De esta suerte llegué a leer el espantoso capítulo aquel, y me estremecí
doblemente, puesto que no era nuevo para mí: lo que contaba, lo había visto yo,
dijeran lo que dijesen las huellas de mis pies, y era mejor olvidar el sitio
donde lo había presenciado. Nadie durante el día me lo hacía recordar; pero mis
sueños son aterradores a causa de ciertas frases que no me atrevo a transcribir.
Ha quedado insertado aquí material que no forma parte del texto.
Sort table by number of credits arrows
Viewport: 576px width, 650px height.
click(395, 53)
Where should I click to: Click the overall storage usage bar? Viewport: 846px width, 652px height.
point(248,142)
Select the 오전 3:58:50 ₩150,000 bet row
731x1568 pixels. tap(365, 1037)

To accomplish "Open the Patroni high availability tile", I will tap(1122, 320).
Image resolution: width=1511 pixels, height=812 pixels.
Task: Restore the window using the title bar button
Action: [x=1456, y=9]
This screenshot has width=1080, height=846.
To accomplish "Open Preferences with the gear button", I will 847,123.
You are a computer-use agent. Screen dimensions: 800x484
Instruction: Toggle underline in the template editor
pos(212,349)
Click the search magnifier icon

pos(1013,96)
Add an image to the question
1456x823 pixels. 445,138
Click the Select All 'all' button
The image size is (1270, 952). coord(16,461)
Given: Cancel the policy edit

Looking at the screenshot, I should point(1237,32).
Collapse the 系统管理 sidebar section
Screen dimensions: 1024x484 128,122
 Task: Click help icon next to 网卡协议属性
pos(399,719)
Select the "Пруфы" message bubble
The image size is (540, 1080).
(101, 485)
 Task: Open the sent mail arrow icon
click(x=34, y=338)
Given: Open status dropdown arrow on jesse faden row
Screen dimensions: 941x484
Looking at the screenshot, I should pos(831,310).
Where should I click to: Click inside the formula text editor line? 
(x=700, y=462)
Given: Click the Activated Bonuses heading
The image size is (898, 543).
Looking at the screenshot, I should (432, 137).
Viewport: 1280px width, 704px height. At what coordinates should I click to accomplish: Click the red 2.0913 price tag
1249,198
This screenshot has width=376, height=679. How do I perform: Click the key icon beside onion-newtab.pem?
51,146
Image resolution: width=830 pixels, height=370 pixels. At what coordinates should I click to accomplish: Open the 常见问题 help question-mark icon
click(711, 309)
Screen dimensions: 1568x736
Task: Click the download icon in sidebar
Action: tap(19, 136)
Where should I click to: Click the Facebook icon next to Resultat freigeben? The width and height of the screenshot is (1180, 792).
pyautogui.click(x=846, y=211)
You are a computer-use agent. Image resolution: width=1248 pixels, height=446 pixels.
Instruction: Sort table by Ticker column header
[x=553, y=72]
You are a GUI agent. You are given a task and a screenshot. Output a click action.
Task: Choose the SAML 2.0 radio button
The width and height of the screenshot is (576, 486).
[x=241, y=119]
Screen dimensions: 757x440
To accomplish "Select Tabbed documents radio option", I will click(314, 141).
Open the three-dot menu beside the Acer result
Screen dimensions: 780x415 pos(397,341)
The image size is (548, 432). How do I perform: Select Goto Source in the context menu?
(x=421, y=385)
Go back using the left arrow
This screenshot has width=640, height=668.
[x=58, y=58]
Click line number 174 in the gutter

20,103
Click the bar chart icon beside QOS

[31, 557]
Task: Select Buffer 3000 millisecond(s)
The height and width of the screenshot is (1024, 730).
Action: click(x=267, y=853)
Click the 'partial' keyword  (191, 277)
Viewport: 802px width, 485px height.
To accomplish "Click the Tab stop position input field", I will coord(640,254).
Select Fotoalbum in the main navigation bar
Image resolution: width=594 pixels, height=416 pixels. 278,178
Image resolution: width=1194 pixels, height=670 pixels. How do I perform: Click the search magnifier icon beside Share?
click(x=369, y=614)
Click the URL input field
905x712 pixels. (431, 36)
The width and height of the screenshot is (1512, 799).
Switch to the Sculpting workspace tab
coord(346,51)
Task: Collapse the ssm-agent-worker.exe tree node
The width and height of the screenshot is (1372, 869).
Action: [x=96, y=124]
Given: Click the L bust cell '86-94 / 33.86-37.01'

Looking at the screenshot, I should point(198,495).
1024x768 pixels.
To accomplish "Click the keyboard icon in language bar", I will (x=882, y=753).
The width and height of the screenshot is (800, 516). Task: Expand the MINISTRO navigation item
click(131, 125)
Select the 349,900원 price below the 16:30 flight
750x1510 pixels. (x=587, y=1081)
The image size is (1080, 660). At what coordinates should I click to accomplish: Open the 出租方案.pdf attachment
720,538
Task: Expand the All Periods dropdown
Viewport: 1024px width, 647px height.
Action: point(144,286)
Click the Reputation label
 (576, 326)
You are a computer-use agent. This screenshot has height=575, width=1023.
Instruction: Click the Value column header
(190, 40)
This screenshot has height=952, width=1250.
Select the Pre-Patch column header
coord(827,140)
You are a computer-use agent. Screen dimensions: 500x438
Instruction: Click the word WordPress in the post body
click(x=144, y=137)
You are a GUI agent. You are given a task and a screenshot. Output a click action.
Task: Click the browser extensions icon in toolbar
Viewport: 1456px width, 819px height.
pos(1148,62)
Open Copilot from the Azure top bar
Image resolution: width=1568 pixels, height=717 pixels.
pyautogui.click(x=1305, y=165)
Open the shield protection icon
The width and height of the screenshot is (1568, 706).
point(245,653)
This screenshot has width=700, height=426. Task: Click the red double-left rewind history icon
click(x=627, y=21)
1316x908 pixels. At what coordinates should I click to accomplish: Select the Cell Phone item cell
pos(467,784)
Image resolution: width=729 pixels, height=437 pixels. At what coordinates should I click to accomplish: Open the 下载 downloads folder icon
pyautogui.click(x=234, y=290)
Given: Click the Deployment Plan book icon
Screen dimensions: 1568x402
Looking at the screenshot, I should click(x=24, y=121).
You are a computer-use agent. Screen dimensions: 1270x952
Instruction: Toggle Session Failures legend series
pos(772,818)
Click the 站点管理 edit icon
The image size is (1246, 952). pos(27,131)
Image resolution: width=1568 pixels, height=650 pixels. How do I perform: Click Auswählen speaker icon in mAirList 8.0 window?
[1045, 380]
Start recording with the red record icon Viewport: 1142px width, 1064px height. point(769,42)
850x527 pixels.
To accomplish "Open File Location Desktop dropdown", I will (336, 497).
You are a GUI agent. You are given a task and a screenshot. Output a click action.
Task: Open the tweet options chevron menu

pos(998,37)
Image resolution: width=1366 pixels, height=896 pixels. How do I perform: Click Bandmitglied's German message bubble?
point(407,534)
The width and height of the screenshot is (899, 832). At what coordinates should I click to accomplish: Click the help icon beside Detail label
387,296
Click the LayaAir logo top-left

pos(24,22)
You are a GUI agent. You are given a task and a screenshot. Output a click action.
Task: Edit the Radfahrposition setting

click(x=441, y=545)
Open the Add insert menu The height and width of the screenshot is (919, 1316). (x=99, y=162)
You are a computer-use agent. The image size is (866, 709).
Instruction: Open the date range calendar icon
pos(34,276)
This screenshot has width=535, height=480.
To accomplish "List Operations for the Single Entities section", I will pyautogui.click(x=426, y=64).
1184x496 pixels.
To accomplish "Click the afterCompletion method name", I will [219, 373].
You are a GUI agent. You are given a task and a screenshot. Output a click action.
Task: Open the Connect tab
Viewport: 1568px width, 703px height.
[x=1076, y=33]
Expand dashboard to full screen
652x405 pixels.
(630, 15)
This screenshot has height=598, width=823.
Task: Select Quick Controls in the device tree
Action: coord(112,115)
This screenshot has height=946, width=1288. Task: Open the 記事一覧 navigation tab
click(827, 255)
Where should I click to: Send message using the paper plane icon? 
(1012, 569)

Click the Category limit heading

Si acaso, citaré únicamente un párrafo. Lo traduciré lo mejor que pueda de ese
desgarbado latín vulgar en que está escrito:
«Las cavernas inferiores -escribió el loco Alhazred- son insondables para los
ojos que ven, porque sus prodigios son extraños y terribles. Maldita la tierra
donde los pensamientos muertos viven reencarnados en una existencia nueva y
singular, y maldita el alma que no habita ningún cerebro. Sabiamente dijo Ibn
Shacabad: bendita la tumba donde ningún hechicero ha sido enterrado y felices
las noches de los pueblos donde han acabado con ellos y los han reducido a
cenizas. Pues de antiguo se dice que el espíritu que se ha vendido al demonio no
se apresura a abandonar la envoltura de la carne, sino que ceba e instruye al
mismo gusano que roe, hasta que de la corrupción brota una vida espantosa, y las
criaturas que se alimentan de la carroña de la tierra aumentan solapadamente
para hostigarla, y se hacen monstruosas para infestarla. Excavadas son,
secretamente, inmensas galerías donde debían bastar los poros de la tierra, y
han aprendido a caminar unas criaturas que sólo deberían arrastrarse.»